Lidstrom's career started playing along side Steve Yzerman, Igor Larionov and Sergei Fedorov and now he plays next to Pavel Datsyuk, Henrik Zetterberg and Johan Franzen. He is the bridge between the generations that has kept Detroit’s amazing run of success going.
He is on the short list of greatest defenders to ever lace up a pair of skates. He has won seven Norris trophies and a Conn Smythe Trophy.
Even at 41-years-old, he is still playing at a phenomenally high level. Fans have worried going into the past several offseasons that he would retire, but thankfully he keeps coming back. The way he plays he can play for several more years.
3. Mickey Redmond
Quick, who was the first Red Wing to score 50 goals in a season? Most would assume Gordie Howe, but that would be wrong.
Redmond would be only the seventh player to top 50 goals in 1972-73 and the first Red Wing. The following season he became only the third player to hit that number in back to back seasons.
He only played three full seasons with Detroit but proved to be a top scorer with 42, 52 and 51 goals. He played parts of three other seasons with the team but a severe back injury greatly limited him. Prior to the injury, he was well over a point a game player while in Detroit. He was forced to retire at age 28.
Redmond’s story doesn’t end there, he would eventually return to the team as an announcer. Mickey is known for his Mickeyisms. These colorful sayings bring something special to his broadcast and fans love them. Beyond the sayings, he has a way of calling a game so that a new fan is not lost nor is a seasoned fan bored.
While his playing career his short, his time in the booth calling the games for the Red Wings have made him a fan favorite.
2. Gordie Howe
Gordie Howe is known as Mr. Hockey. He is known for his many tremendous years playing for Detroit. When he retired he owned just about every major scoring category in the league.
His accomplishments are beyond impressive:
–Four Stanley Cups
–Six Art Ross Trophy
–Six Hart Trophy
–23 time All Star
He has such a long career in Detroit and was productive into his 40’s. He had 103 points in a season when he was 40. When he retired he put the scoring records so far ahead of his contemporaries.
Howe has remained active with the Wings in his retirement. He has not played for the team since his 1970-71 retirement, yet fans young and old know of the legend of Howe. He received many standing ovations when he attends a Wings game.
1. Steve Yzerman
Yzerman will forever be known as the Captain. He is the longest-serving captain in sports history.
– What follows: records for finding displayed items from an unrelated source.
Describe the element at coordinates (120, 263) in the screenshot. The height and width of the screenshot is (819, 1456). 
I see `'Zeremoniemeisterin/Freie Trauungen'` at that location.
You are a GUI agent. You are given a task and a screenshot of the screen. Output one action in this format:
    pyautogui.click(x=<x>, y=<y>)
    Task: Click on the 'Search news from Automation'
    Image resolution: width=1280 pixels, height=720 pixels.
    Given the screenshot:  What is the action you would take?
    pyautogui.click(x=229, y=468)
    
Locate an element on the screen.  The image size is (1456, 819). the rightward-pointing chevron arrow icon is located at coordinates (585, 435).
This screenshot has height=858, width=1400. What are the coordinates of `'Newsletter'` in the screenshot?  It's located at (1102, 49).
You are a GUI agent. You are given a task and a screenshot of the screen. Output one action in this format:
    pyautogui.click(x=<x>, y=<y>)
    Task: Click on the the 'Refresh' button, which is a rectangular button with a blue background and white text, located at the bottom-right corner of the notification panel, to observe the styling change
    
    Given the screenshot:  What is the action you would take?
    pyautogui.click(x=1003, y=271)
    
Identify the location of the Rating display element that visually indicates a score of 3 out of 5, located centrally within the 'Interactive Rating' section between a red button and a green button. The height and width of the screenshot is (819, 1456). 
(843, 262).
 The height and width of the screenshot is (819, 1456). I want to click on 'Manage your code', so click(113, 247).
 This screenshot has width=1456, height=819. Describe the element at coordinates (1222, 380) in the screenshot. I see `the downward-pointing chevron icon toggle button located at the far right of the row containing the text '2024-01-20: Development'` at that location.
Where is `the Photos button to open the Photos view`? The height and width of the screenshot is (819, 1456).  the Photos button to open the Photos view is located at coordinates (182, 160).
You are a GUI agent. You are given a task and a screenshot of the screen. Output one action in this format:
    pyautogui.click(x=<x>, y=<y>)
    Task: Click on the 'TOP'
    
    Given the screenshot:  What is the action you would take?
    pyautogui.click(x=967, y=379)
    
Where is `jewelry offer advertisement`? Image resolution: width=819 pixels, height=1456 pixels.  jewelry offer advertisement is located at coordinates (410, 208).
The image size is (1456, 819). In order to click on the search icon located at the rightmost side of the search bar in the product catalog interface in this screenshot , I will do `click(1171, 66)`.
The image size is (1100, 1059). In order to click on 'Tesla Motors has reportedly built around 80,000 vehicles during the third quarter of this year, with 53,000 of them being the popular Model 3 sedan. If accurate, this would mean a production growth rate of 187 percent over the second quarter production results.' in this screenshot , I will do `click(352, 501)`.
Prior to the team drafting him, the Red Wings had fallen on hard times. Gone were the dominating years of the Production line with Howe, Abel and Lindsay. The team went through the 70’s known as the Dead Wings for their play.
That started to change when Yzerman came to town. A quick skater, great puck handler and easy scorer he took the league by storm. Only two other players have scored more in a season then his 155 point effort in 1988-89. He helped to raise the Wings out of their funk to make them a legitimate team again.
By the time he retired, Yzerman had led the team to three Stanly Cup titles, how he did that is what will forever endear him to this city.
Never a loud, brash person, he led by example. When new coach Scotty Bowman came to town, he wanted to greatly alter Yzerman’s game as he wanted him to focus just as much on defense as he did offense. Most players would fight such a change.
Yzerman embraced the change, and while his offensive stats suffered, the team did better. It takes someone special to be the star and captain, yet to take on a different role and allow others to shine. He would go on to be one of the best two-way players in the game and won a Selke Trophy in 2000.
He had this unstoppable spirit. Later in his career he suffered knee and eye injuries that would have made most players retire. He kept coming back, kept leading his team and kept winning.